-- Lista de tarefas --
1/ Segundo o texto de origem, que letra Rudofsky acrescentou ao próprio nome depois de ser acolhido em São Paulo?
2/ Indique se cada afirmação abaixo está de acordo com o texto de origem, citando as palavras que decidem a resposta. (a) Rudofsky representou o Brasil em um concurso de design promovido pelo MoMA. (b) Rudofsky se estabeleceu sozinho em Nova York. (c) Costa fez questão de desfazer o equívoco da equipe de americanos.

-- Texto de origem --
········

Acolhido em São Paulo, Rudofsky acrescentou um "o" ao seu nome e, como Bernardo Rudofsky, representou o Brasil em um concurso de design promovido pelo MoMA. Venceu e acabou por se estabelecer com a mulher em Nova York, onde continuou próximo da equipe do museu - gente como Philip Goodwin e Kidder Smith. Mas, é claro, o mentor era Costa, que dispensava holofotes. Tanto que até se divertiu - e nem fez questão de desfazer o equívoco - quando a equipe de americanos envolvidos na mostra o confundiu com um funcionário público, a quem solicitavam tarefas aquém de seu papel de arquiteto maior do país.

········

-- Segmento de dados --
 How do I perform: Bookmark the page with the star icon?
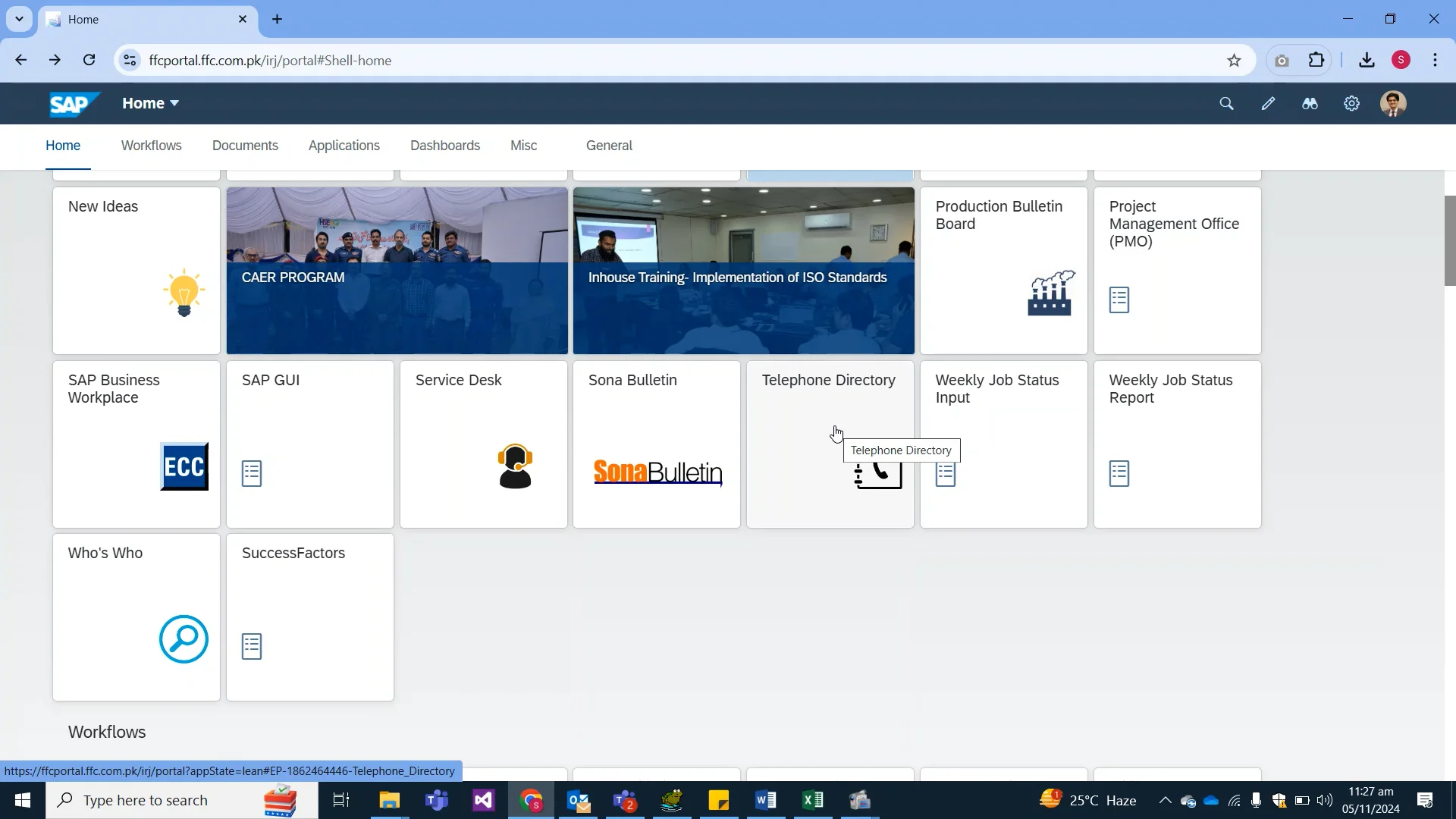pyautogui.click(x=1235, y=60)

········

-- Respostas por tarefa --
1/ Ele acrescentou um "o" e passou a se chamar Bernardo Rudofsky.

2/
(a) Sim: "representou o Brasil em um concurso de design promovido pelo MoMA".
(b) Não: "acabou por se estabelecer com a mulher em Nova York".
(c) Não: "e nem fez questão de desfazer o equívoco".